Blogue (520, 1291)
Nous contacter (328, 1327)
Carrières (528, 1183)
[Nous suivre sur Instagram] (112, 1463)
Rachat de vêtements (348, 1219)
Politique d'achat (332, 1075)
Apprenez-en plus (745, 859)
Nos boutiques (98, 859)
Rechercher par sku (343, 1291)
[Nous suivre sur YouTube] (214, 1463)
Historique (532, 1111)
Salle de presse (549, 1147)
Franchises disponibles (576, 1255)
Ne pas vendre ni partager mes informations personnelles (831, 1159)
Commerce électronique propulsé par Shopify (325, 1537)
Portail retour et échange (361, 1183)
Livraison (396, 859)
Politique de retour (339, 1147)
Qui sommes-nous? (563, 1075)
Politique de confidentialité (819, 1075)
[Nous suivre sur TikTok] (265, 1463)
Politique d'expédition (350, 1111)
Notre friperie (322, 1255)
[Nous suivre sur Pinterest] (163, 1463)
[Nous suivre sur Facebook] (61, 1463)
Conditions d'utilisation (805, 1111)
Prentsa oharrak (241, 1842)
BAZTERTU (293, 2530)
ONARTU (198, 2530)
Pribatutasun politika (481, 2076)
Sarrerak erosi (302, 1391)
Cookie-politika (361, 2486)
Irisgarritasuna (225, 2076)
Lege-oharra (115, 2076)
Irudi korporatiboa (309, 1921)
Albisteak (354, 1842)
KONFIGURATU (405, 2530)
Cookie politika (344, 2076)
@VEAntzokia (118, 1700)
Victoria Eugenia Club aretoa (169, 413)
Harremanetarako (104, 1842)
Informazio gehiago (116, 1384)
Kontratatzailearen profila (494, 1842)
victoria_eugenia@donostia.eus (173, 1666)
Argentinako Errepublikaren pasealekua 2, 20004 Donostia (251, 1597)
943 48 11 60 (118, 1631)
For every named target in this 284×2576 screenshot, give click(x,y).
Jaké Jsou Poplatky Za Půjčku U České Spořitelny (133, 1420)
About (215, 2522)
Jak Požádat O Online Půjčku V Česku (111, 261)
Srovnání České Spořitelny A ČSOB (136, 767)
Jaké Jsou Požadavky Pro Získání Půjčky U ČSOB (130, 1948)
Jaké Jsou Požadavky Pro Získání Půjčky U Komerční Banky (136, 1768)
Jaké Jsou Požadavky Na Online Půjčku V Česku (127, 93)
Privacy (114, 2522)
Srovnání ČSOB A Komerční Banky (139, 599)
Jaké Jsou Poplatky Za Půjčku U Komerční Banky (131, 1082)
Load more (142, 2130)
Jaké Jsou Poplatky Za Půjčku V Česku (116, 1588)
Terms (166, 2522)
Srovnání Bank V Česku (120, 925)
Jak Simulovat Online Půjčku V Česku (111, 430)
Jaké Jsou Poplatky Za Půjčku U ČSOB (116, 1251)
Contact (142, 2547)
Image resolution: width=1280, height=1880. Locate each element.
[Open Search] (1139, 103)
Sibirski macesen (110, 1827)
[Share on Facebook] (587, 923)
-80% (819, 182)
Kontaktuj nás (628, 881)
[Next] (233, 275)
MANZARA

> [What you need to do]: What should come out is the exact run of lines from the one holding "[Nous suivre sur Facebook] (61, 1463)" through the end of the records above, and nothing besides.

> [Answer for the task]:
[Nous suivre sur Facebook] (61, 1463)
Conditions d'utilisation (805, 1111)
Prentsa oharrak (241, 1842)
BAZTERTU (293, 2530)
ONARTU (198, 2530)
Pribatutasun politika (481, 2076)
Sarrerak erosi (302, 1391)
Cookie-politika (361, 2486)
Irisgarritasuna (225, 2076)
Lege-oharra (115, 2076)
Irudi korporatiboa (309, 1921)
Albisteak (354, 1842)
KONFIGURATU (405, 2530)
Cookie politika (344, 2076)
@VEAntzokia (118, 1700)
Victoria Eugenia Club aretoa (169, 413)
Harremanetarako (104, 1842)
Informazio gehiago (116, 1384)
Kontratatzailearen profila (494, 1842)
victoria_eugenia@donostia.eus (173, 1666)
Argentinako Errepublikaren pasealekua 2, 20004 Donostia (251, 1597)
943 48 11 60 (118, 1631)
For every named target in this 284×2576 screenshot, give click(x,y).
Jaké Jsou Poplatky Za Půjčku U České Spořitelny (133, 1420)
About (215, 2522)
Jak Požádat O Online Půjčku V Česku (111, 261)
Srovnání České Spořitelny A ČSOB (136, 767)
Jaké Jsou Požadavky Pro Získání Půjčky U ČSOB (130, 1948)
Jaké Jsou Požadavky Pro Získání Půjčky U Komerční Banky (136, 1768)
Jaké Jsou Požadavky Na Online Půjčku V Česku (127, 93)
Privacy (114, 2522)
Srovnání ČSOB A Komerční Banky (139, 599)
Jaké Jsou Poplatky Za Půjčku U Komerční Banky (131, 1082)
Load more (142, 2130)
Jaké Jsou Poplatky Za Půjčku V Česku (116, 1588)
Terms (166, 2522)
Srovnání Bank V Česku (120, 925)
Jak Simulovat Online Půjčku V Česku (111, 430)
Jaké Jsou Poplatky Za Půjčku U ČSOB (116, 1251)
Contact (142, 2547)
Image resolution: width=1280, height=1880. Locate each element.
[Open Search] (1139, 103)
Sibirski macesen (110, 1827)
[Share on Facebook] (587, 923)
-80% (819, 182)
Kontaktuj nás (628, 881)
[Next] (233, 275)
MANZARA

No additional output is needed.